Addiction has always been a complicated issue, but has become ever more prevalent in our daily lives due to the current opioid epidemic affecting our nation. Before that though, we had the crack cocaine epidemic of the ‘80s and even before that we had the rise of LSD use in the ‘60s and ‘70s.
Addiction is not a new phenomenon. One conception about these societal problems that is always thrown around is that addiction is a choice, and that people struggling with drug use chose this life for themselves. According to the National Institute on Drug Abuse (NIDA), addiction is defined as “a chronic, relapsing brain disease that is characterized by compulsive drug seeking and use, despite harmful consequences.”
The idea that addiction is not a disease creates a stigma around people who use substances and ultimately guilts and pushes people into the fringes of society. It can cause people who use drugs to feel ostracized by their own communities and to not reach out for help. As we all know, you cannot choose a disease for yourself, so punishing and demoralizing people who use substances is the wrong way to go about handling this, or any, disease.
I mentioned earlier about how many people say that the substance user chose to take drugs, so it is therefore a choice and not a disease. Addiction is very similar to other diseases like Type 2 diabetes or heart disease. Both of these diseases can be caused by choices in eating habits, exercise routines and other choices but they are still considered diseases. They both affect an organ, have harmful consequences, and are also treatable and preventable. In that same sense, addiction is no different. A person may choose to not to exercise or to eat unhealthy food but that does not mean that they chose to get Type 2 diabetes or cardiovascular disease. We do not publicly shame and demoralize them. We encourage them to seek help and when viewed through this lens, addiction as a disease seems more realistic.
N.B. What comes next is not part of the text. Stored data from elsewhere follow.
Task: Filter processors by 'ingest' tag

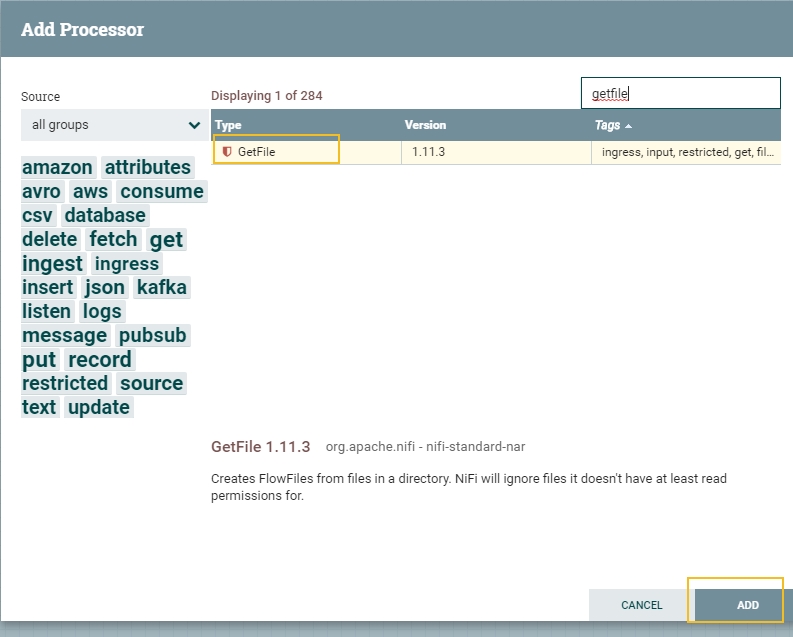Action: point(53,263)
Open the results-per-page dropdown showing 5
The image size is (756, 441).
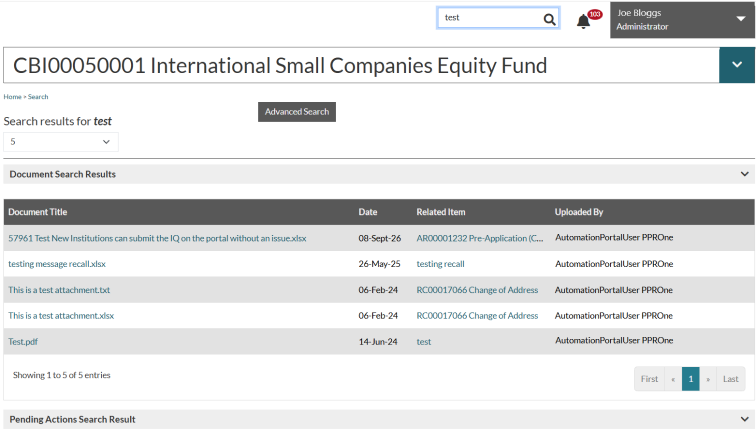61,142
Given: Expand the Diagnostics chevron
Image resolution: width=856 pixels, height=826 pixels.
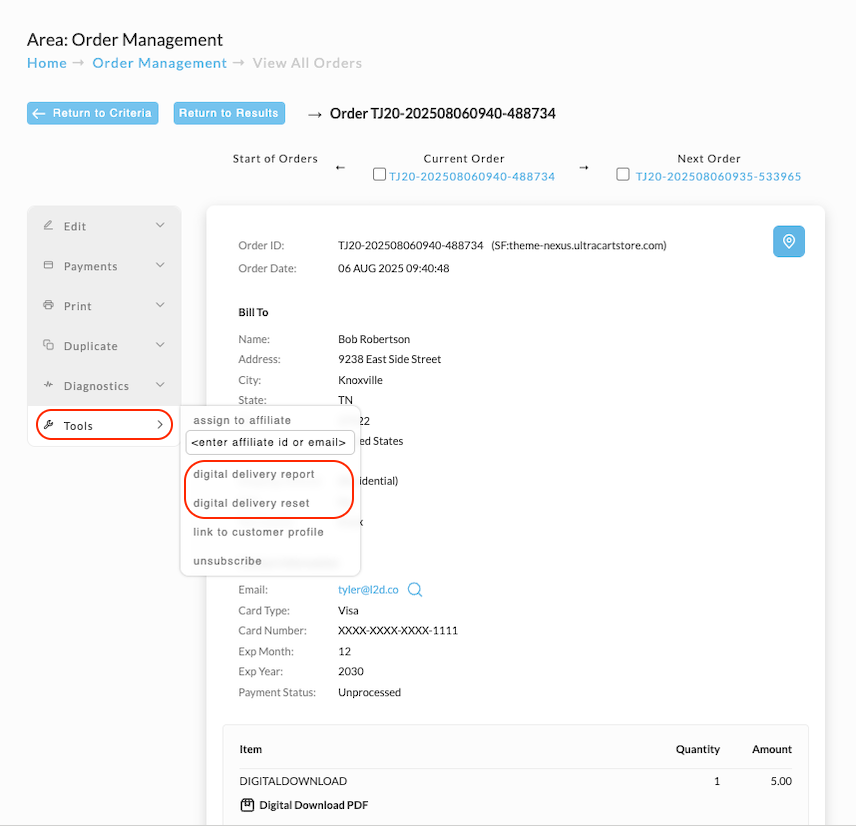Looking at the screenshot, I should [160, 385].
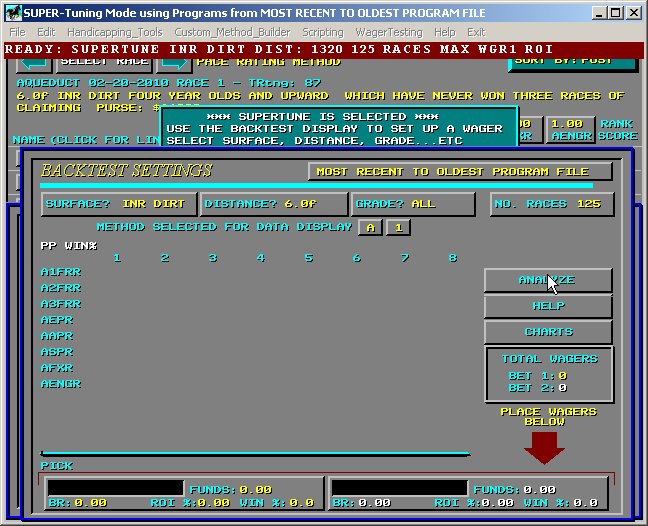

Addiction changes the pathways in a substance user’s brain. How that works is that drugs mimic chemicals that naturally occur in the brain, but they don’t work the same way that the natural chemicals work. They activate the neurons in our brain differently and more intensely, which then causes abnormal messages to be communicated. This interferes with the normal function of how neurons process, send, and receive information.
When the substances over stimulate a person’s neuron system, our brain looks at that as a great reward, like the euphoria you get when you ace a test or reach a goal you’ve been working hard it. Our brains are wired so that we repeat activities that make our brain feel rewarded, and if our brain gets that rewarded feeling from substances, it will want us to keep using to get that reward. Brain imaging has shown changes in areas of the brain that deal with decision making, judgment and behavior control, as well as memory and learning as a cause of regular substance use.
Addiction can happen to anyone. Whether a person is rich or poor, had “good” life experiences or “bad” ones, whether they graduated from college with a PhD or dropped out of high school. Scientists believe that addiction is between 40% to 60% genetically caused. There are no single factors that determine how someone may become addicted to substances, and that’s why understanding how addiction works and why it is not a choice is so important. Addiction is a treatable disease but may not ever be able to be cured. Like many other chronic illnesses though, it can be effectively managed. That is why it is so vitally important to not stigmatize drug use, as the people affected by this disease need support and care, not to be shamed and demoralized.